**Dataset records**
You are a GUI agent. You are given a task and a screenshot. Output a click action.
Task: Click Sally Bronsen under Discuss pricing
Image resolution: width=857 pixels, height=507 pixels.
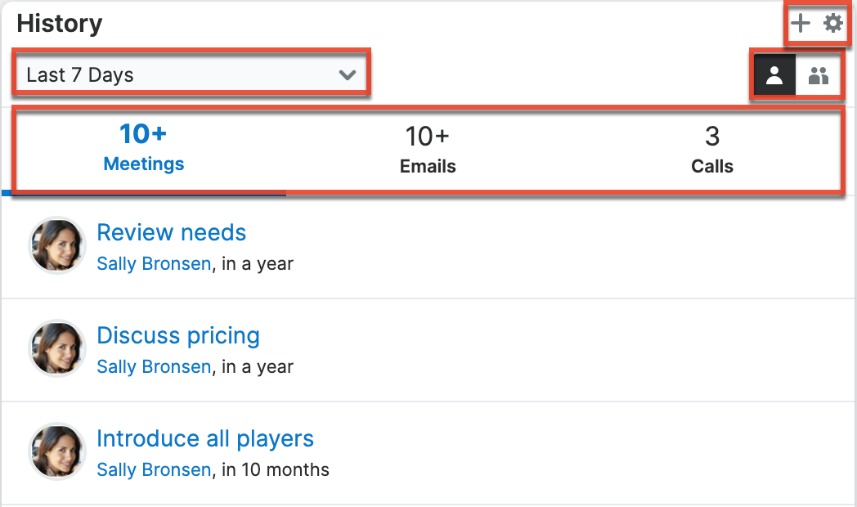(x=154, y=367)

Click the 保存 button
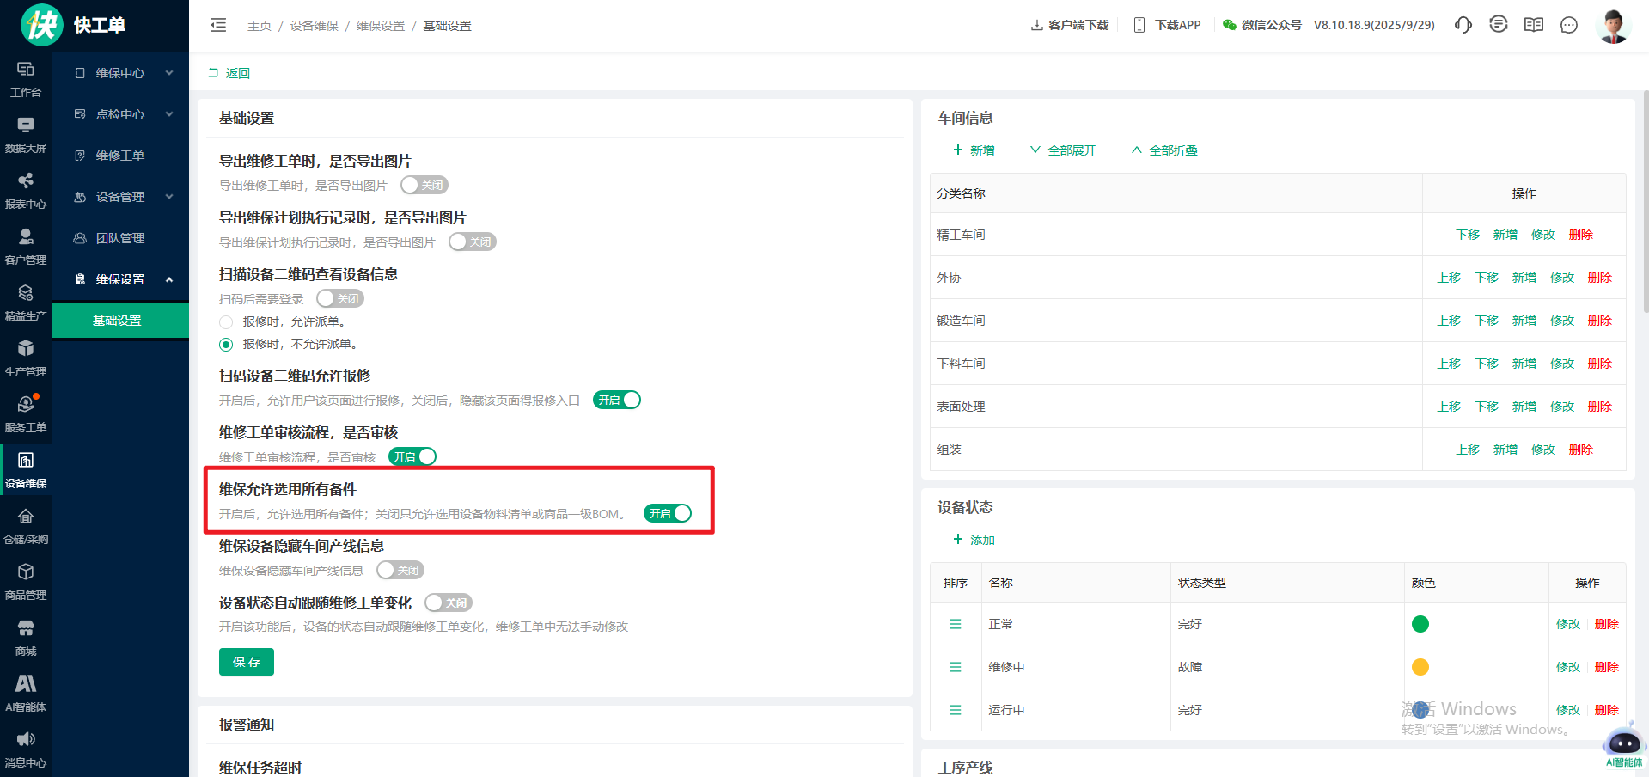(246, 662)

**What you should do**
Can you update the records above by replacing "screenshot" with "screen capture" and leaving everything else unchanged? Omit the pictures from your answer.

**The completed task**
You are a GUI agent. You are given a task and a screen capture. Output a click action.
Task: Click Sally Bronsen under Discuss pricing
Image resolution: width=857 pixels, height=507 pixels.
(x=154, y=367)

Click the 保存 button
(246, 662)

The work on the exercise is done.